One of the first things that Mephisto leads Faust to is to see the infinite in an individual object. By giving him a love potion, he falls in love with Gretchen. Similar to Mephistopheles, Gretchen is presented in the play as a principle of finitude. If we consider her to embody Faust’s earthly side, she draws him back to life. The fact of the play is that Faust continues to strive. Just like anything finite, there is this process of immersion and then consequently a shedding and retraction from that object, whether animate or inanimate. It speaks to how voracious this desire is for the ideal. Even human relationships need one incarnation after the other. When human beings have the desire to shed, the resultant human emotion is guilt. Among those like Faust, there is a great sense of guilt in the knowledge that one can never stay bound and fully committed to something. From Gretchen’s perspective, this makes this process of waxing and waning all the more difficult due to the arrival of Faust’s child.

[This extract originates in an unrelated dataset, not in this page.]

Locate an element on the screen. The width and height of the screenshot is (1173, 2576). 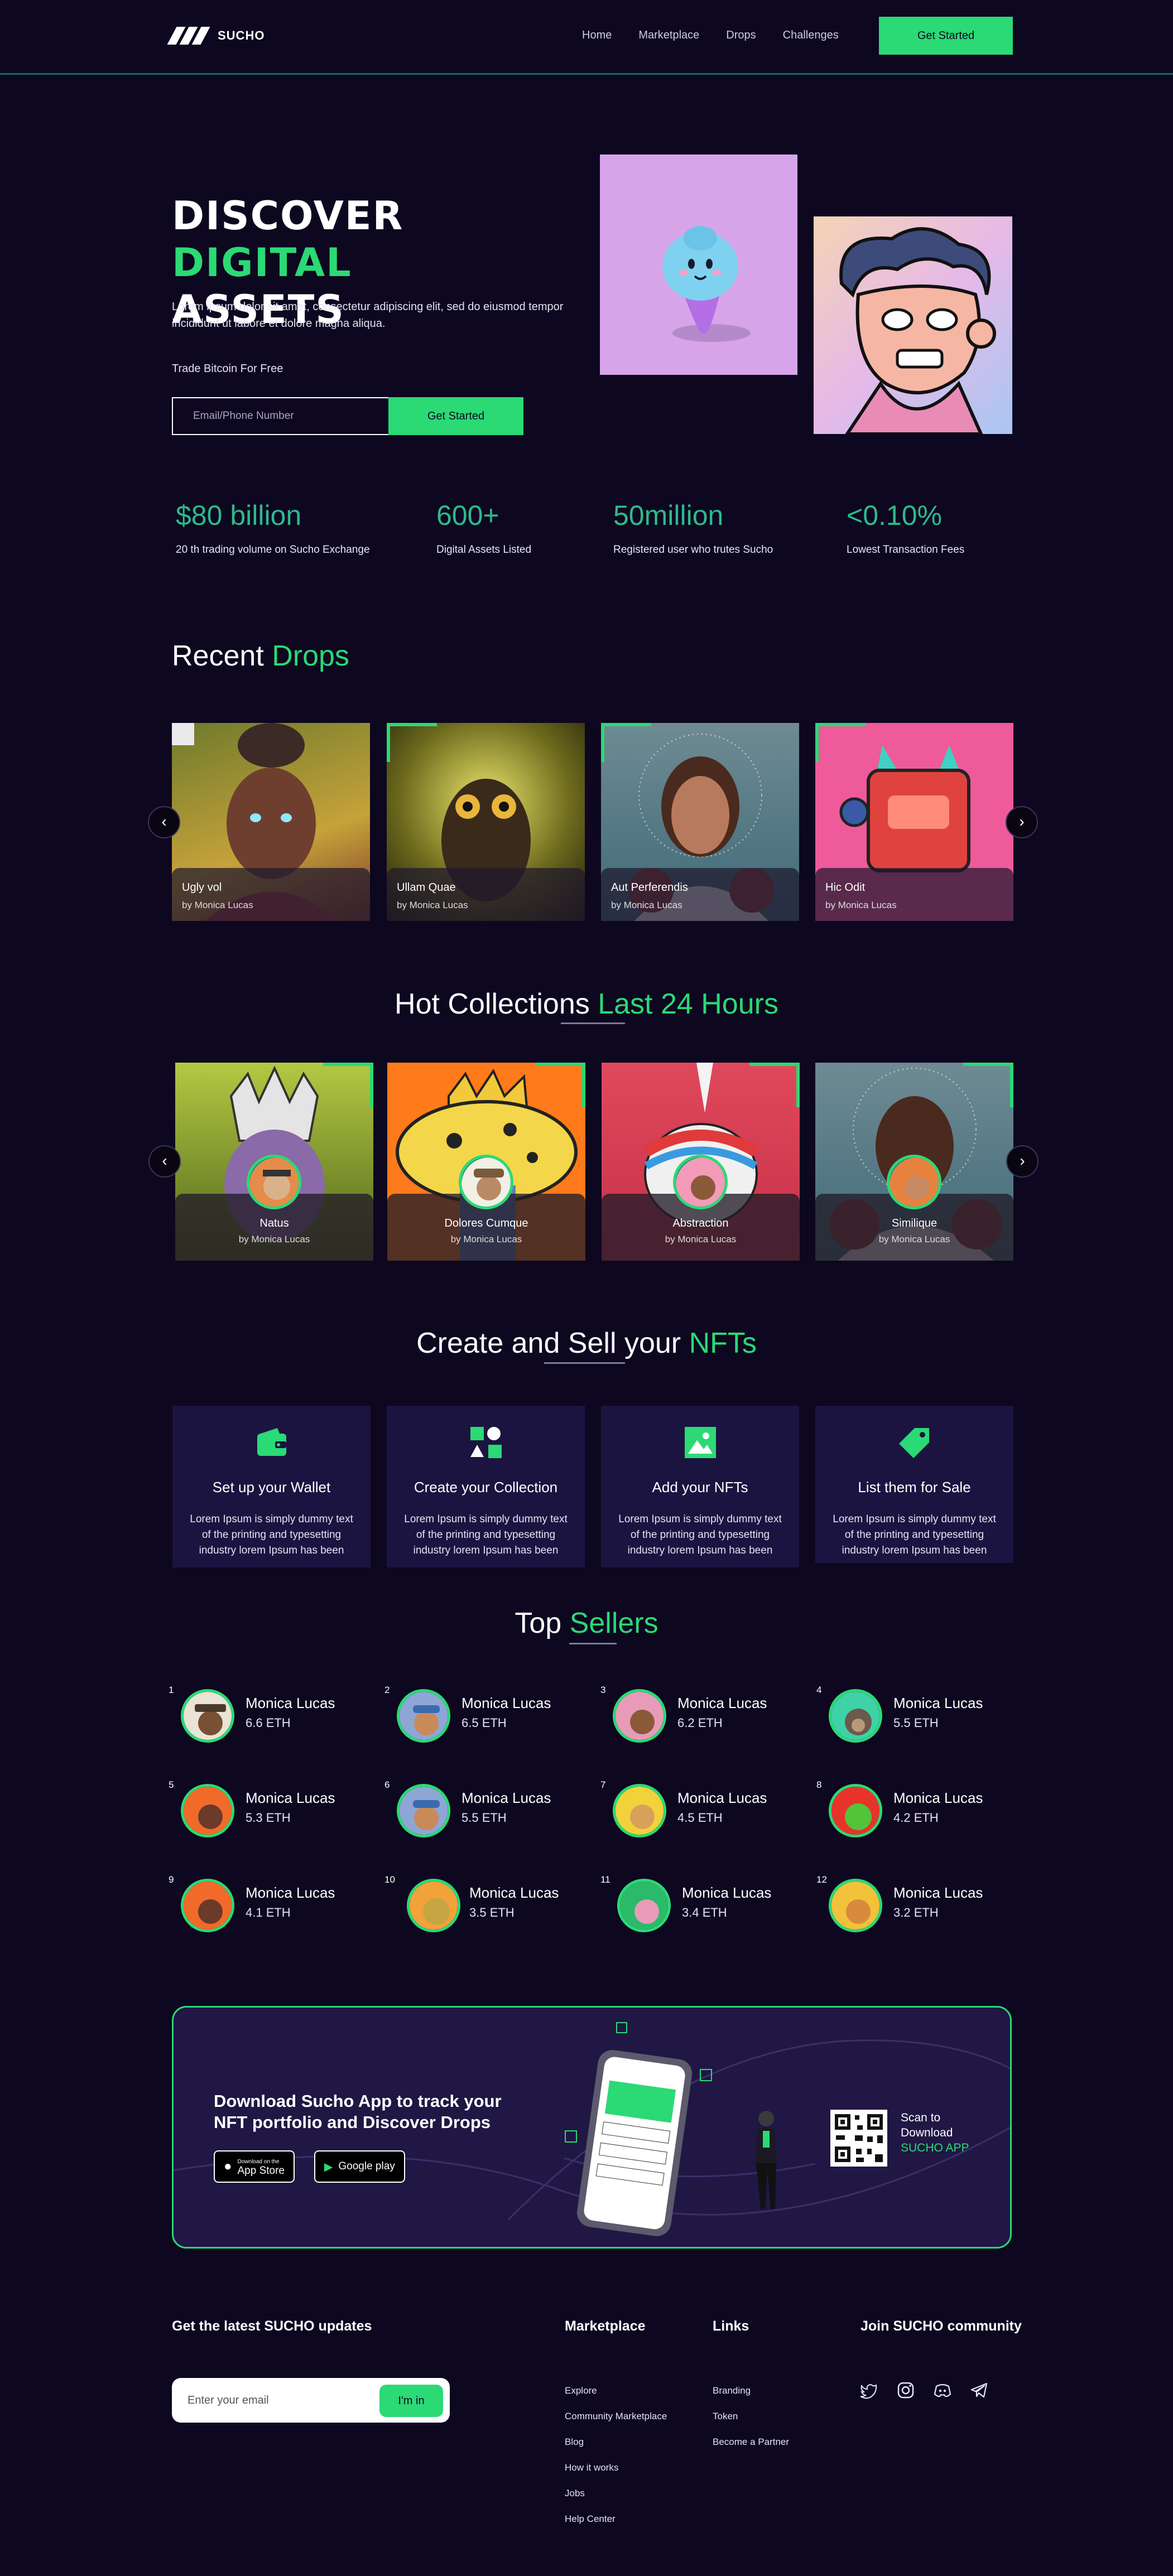
seller-item: 2 Monica Lucas 6.5 ETH is located at coordinates (479, 1715).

Goethe’s play seeks to find resolution in this age-old problem of human existence that Faust embodies. Faust is truly a work of art in its attempt to take on one of the most profound and harrowing questions that has arguably come to define the struggle of living in a finite world with infinite desires. Although the topic of reason is not mentioned explicitly much within the text, it is by this faculty that confers our stature as rational animals that also engenders this unfulfilled striving. The principle lesson that exists within Faust is that humanity is not in a position to acquire perfection, but the most one can ask for is to possess control of their life. To do so is to free oneself from a state of powerlessness by acknowledging the personal power that is harnessed through taking responsibility for one’s individual state of mind on a daily basis.